Klasik fizikte, ışık elektromanyetik dalganın bir tipi olarak tanımlanmıştır. Elektromanyetik dalgaların klasik davranışı Maxwell denklemleriyle tanımlanmıştır… Buna göre, elektromanyetik dalgaların uzayda yayılma hızı olan “c” ile ışık hızı olan “c” aynıdır…!
Modern kuantum fiziğinde, elektromanyetik alan kuantum elektrodinamik teorisiyle (QED) tanımlanmıştır… Bu teoride, ışık, foton adı verilen, elektromanyetik alandaki “doğal tetiklemeler” (fundamental excitation; quanta) olarak tanımlanmıştır… QED’de, fotonlar kütlesiz parçacıklar olduğundan, özel göreceliğe göre, vakum ortamında “ışık hızı” olarak adlandırılan hızla hareket ederler…
Bazı kuantum gravitesi teorilerinin ileri sürdüğü, ışık hızının ışığın ferekansı ile değişmesi, 2009’da gözlemlenen “gama ışığı patlaması” (gamma-ray burst; GRB 090510) gözlemleri sonunda doğrulanamadı… Gerçekleştirilen gözlemlerde, farklı enerji seviyelerindeki fotonların aynı hızla hareket ettiği belirlendi…! Bu dölçümlerde Lorenz Değişmezliğinin doğruluğu “Plank Uzunluğu” (Planck Length) kadar küçük mesafeler için de doğrulanmış oldu…
Işık, bir madde (medium) içinde “c”ye eşit bir hızla yayılamaz… İlave olarak, farklı tipteki ışık dalgaları farklı hızlarda yayılır…

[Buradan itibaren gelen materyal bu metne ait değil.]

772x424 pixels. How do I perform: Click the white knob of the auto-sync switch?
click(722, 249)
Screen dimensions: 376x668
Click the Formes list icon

Işık bazı maddeler içinde (ve çok soğuk ortamlarda) yavaşlatılabilir… Araştırmacılar , bazı özel şartlarda (Bose–Einstein condensate) ışığın rubidium içinde durdurulabildiğini ileri sürdü…! Deneylerle gösterilen bu durum, gerçekte, ışığın tekrar yayımlanmak üzere, geçiçi olarak alıkonmasıydı… Durdurulma periyodunda ışık, gerçekte, ışık olma özelliğini kaybetmekteydi…! Bu durum, ışığın tüm saydam ortamlarda yavaşlamasının da gerekçesiydi…
Işık hızının sınırlı olmasının gündelik yaşama yansımaları sözkonusudur… Çok hızlı bilgisayarlarda ışık hızı prosesörler arasındaki veri akışı hızını sınırlandırır… “Bir gigahertz” hızla çalışan prosesörlerde, bir sinyal tek bir çevrimde en fazla 30 santimetre kadar yol alabilir… İletişimdeki gecikmeleri azaltabilmek için prosesörlerin birbirine yakın mesafelerde konumlandırılmaları gerekir… Ancak, bu yakınlık da soğutma problemlerine yol açar…!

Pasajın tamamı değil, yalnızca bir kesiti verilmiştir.